[Entries about target coordinates]
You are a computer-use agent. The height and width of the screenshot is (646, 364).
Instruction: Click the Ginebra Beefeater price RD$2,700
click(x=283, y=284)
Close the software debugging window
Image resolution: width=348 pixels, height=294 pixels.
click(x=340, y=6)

**Task brief:** Count the lines in the entries above that contain the word "height", and give only the number.

**Result of this task:** 2